(PROVIDED PASSAGE):
_ _ _ _ _

Wisden began a cricket-equipment business in Leamington Spa in 1850 and five years later opened a "cricket and cigar" shop in Coventry Street near The Haymarket in central London, in partnership with Fred Lillywhite until 1858. He was also the cricket coach at Harrow School from 1852 to 1855, and owned The Cricketers, a public house at Duncton in Sussex.

He retired from cricket in 1863 at the relatively early age of 37 as a result of rheumatism, and started publishing his annual Cricketers' Almanack the following year. The first edition may have been based on a diary written in 1863 by Francis Emilius Cary Elwes, which came to light in 2016. According to Robert Winder, who wrote a history of the almanack, evidence from the diary indicates that there was a connection between the two men and that Wisden saw Elwes' work, but no definitive conclusion on the matter can be reached.

He also published in Cricket and How to Play It in 1866. In retirement, he developed his business into a manufacturer and retailer of equipment for many sports, not just cricket. The shop moved to Cranbourn Street near Leicester Square in 1872.

After his death the business grew into a major international sports brand, receiving a Royal Warrant in 1911 as "Athletic Outfitters to the King". The business went into receivership in 1939, and was acquired in 1943 by a Co-operative society, which sold it on to Grays of Cambridge in 1970. Grays then ceased to use Wisden as an equipment brand, but re-established John Wisden & Co as the publisher of the Cricketers' Almanack. It is now an imprint of Wisden's owner, Bloomsbury Publishing Plc.

==Death==
Wisden died of cancer, at the age of 57, in the flat above his Cranbourn Street shop (next to Leicester Square tube station). He was buried in Brompton Cemetery, London.

In 1913, 29 years after his death, he was the subject of a "Special Portrait" in the 50th edition of Wisden, replacing the usual Wisden Cricketers of the Year feature which was dropped from that edition. In 1984, a headstone was placed at his grave to mark the centenary of his death.

_ _ _ _ _

(DATA BLOCK):
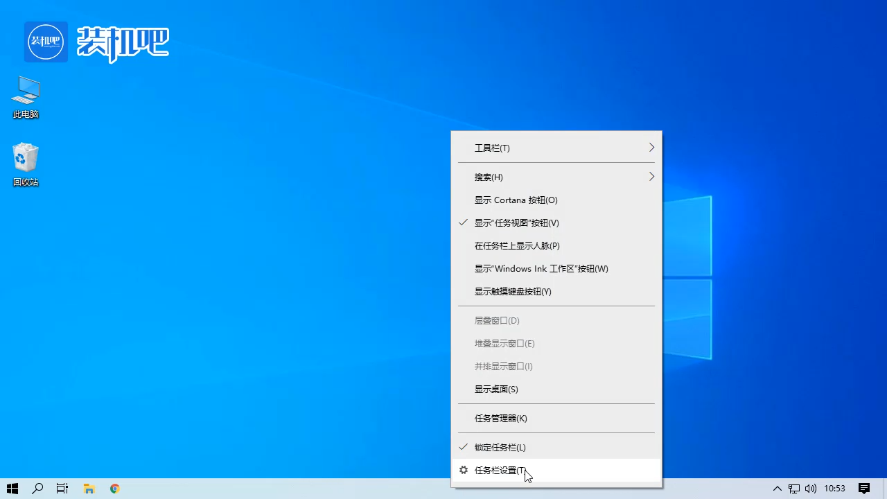887x499 pixels.
Task: Expand the 搜索 submenu
Action: click(489, 177)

_ _ _ _ _

In the text about John Wisden, what caused him to retire from cricket in 1863?

He retired because of rheumatism.